╭─ ARTICLE

Figure 1-8 High-Level Memory Mapping (Multi-Level Page Table)

Regarding the multi-level page table architecture and why it can save memory overhead, we have a dedicated discussion in the previous article: [A-11] ARMv8/ARMv9-Memory-Multi-Level Page Table Architecture. With the support of the multi-level page table architecture, software can use virtual addresses comfortably. Whenever the CPU issues a virtual address, the CPU’s assistant will, with the cooperation of the operating system, map this VA to a PA, as shown in Figure 1-9.

Figure 1-9 Virtual Address Translation Process

We will not discuss the virtual address translation process in detail; please refer to the previous article: [A-13] ARMv8/ARMv9-Memory-Virtual Address Translation (Page Table Mapping Process). Through previous analysis, we find that the link between virtual address space and physical address space is the page table, and the architecture is a multi-level page table architecture, as simplified in Figure 1-10.

Figure 1-10 ARM Multi-Level Page Table Architecture

In the VNSA system, VA and PA are linked through the D_Table, D_Block, and D_Page, and the internal structure of these ledgers is shown in Figure 1-11:

Figure 1-11 High-Level Page Table Descriptor

The detailed structure of the page table descriptor can be referenced in the previous article: [A-12] ARMv8/ARMv9-Memory-Page Table Descriptor (Translation Table Descriptor), and we will not elaborate on it here. However, our protagonist has finally made a grand appearance, which is memory Attributes (Upper & Lower). We have laid the groundwork with a brief summary for two purposes: first, to let everyone understand the origin of memory attributes (just like the soul-searching question: Doctor, I don’t want to know how I died; I just want to know how I was born); second, to let everyone understand that the macro world (VMSA) is also composed of microscopic molecules (Pages), which are equally important and have their own temper and personality (Attributes) and deserve respect.

1.2 Memory Attributes

From the previous summary, we know that memory attributes are described in the page table, and the basic elements of the page table are called page table descriptors, so memory attributes naturally have a place in the page table descriptors, as shown in Figure 1-12.

Figure 1-12 Block Descriptor

We can enlarge the Block descriptor in Figure 1-12 to see its internal structure more clearly. Other descriptors have a similar structure, and we will not elaborate on them one by one. In the following sections, we will follow the footprints of the page table descriptors to introduce these important memory attributes in detail.

1.2.1 Memory Types and Cache Attributes

Due to the strong correlation between these two attributes of memory, ARM expresses them with a single field called “AttrIndx.” Because they are so important, directly determining many behaviors of memory, we have already dedicated an article to introduce them: [A-14] ARMv8/ARMv9-Memory-Types of Memory Model (Device & Normal), and we will not elaborate on it here.

╰─
╭─ DATASET RECORDS

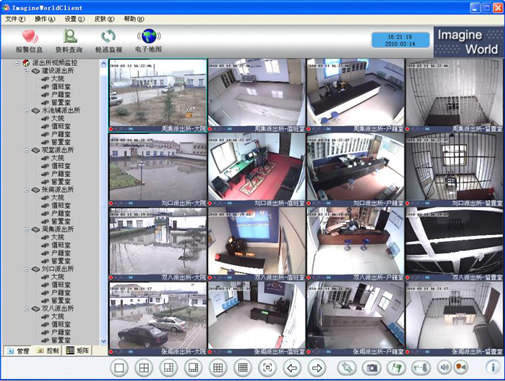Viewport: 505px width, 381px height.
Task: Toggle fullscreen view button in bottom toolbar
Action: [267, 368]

╰─
╭─ DATASET RECORDS

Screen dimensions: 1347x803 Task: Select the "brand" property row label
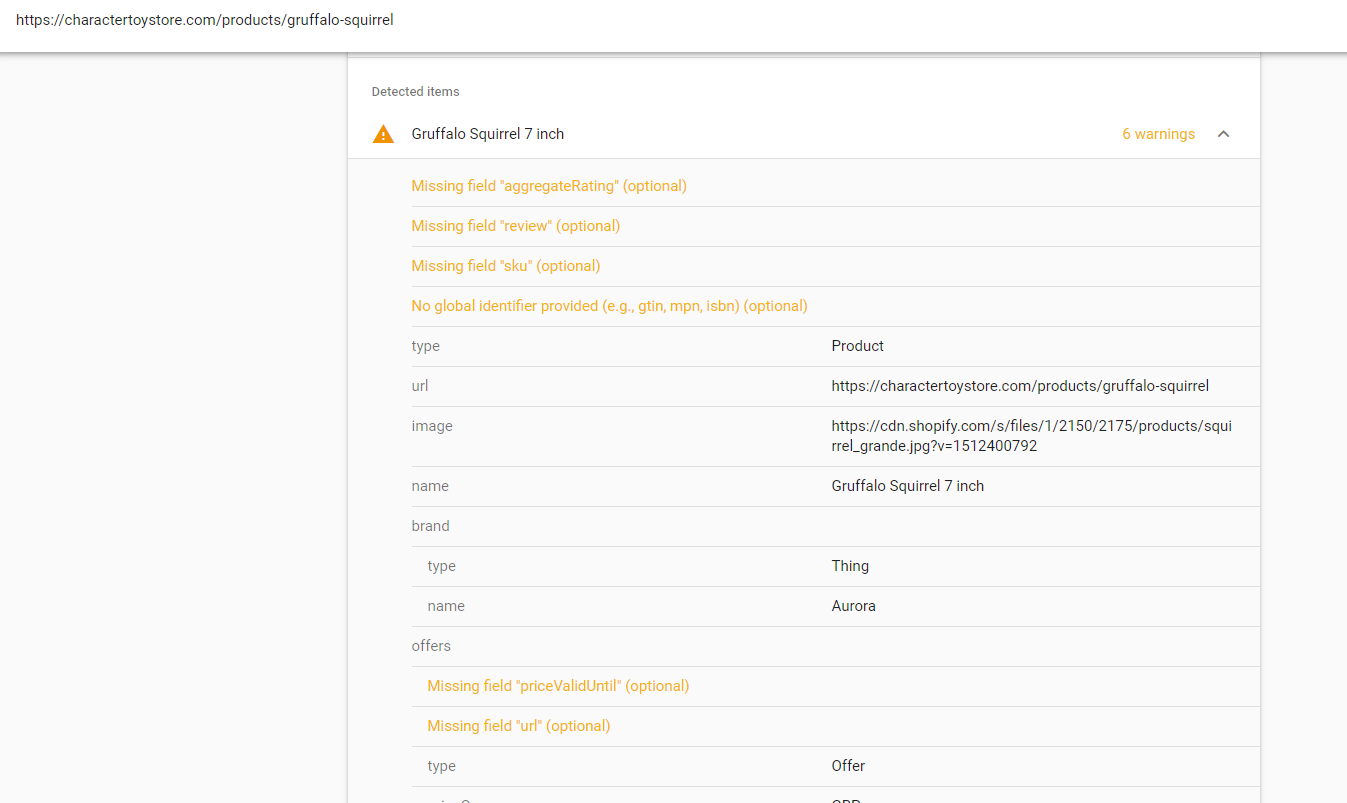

╰─

WRITTEN TASKS =
**1.** In the article on ARM memory attributes, what single field does ARM use to express memory types and cache attributes?
**2.** Summarize the article on ARM memory attributes in two sentences.

TASK-BY-TASK SOLUTIONS =
**1.** AttrIndx.

**2.** Virtual and physical address spaces are linked by a multi-level page table, whose basic elements are page table descriptors. Memory attributes are described in these descriptors, and because memory types and cache attributes are strongly correlated, ARM expresses them together in a single field called AttrIndx.